Prompt:
Without any of the pictures, print every record below exactly.

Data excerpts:
────────
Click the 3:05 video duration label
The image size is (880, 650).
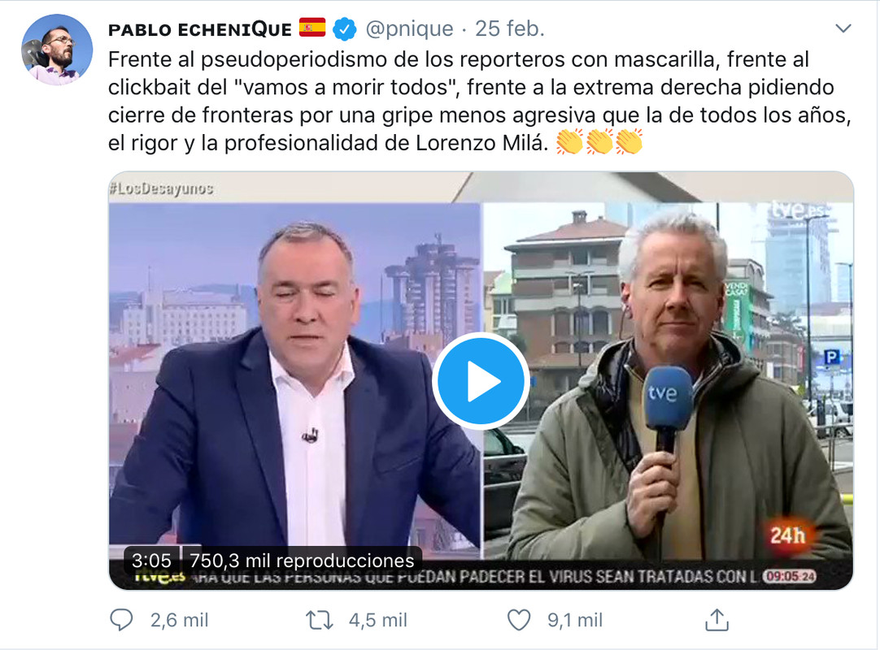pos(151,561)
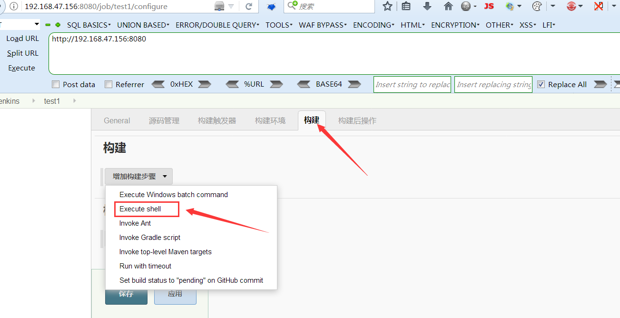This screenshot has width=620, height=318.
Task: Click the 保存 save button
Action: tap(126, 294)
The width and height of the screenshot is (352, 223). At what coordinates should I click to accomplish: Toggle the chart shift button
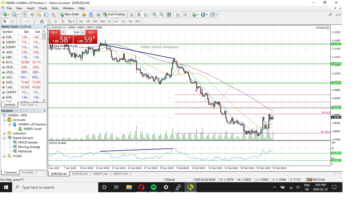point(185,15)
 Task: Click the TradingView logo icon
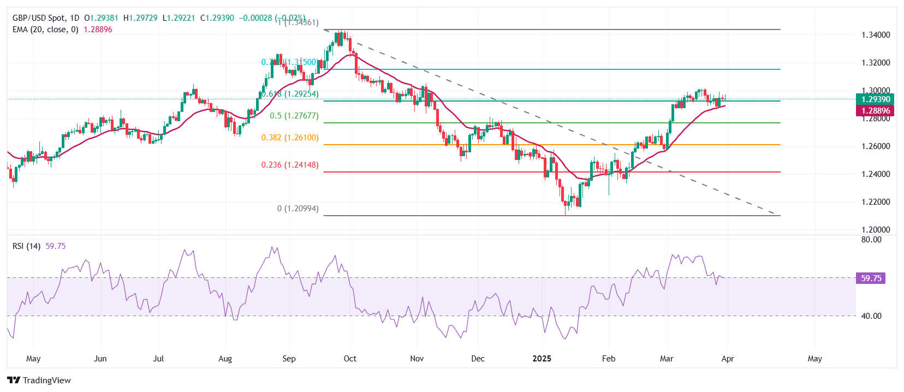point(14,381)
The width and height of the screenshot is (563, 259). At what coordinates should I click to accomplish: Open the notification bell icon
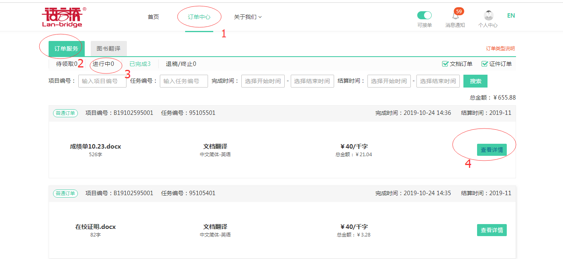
────────
Solution below:
Click the 3:05 video duration label
The image size is (880, 650).
pos(151,561)
This screenshot has width=620, height=318.
Task: Click the 保存 save button
Action: tap(126, 294)
The width and height of the screenshot is (352, 223). At what coordinates should I click to accomplish: Toggle the chart shift button
point(185,15)
 Task: Click the TradingView logo icon
point(14,381)
The width and height of the screenshot is (563, 259). At what coordinates should I click to accomplish: Open the notification bell icon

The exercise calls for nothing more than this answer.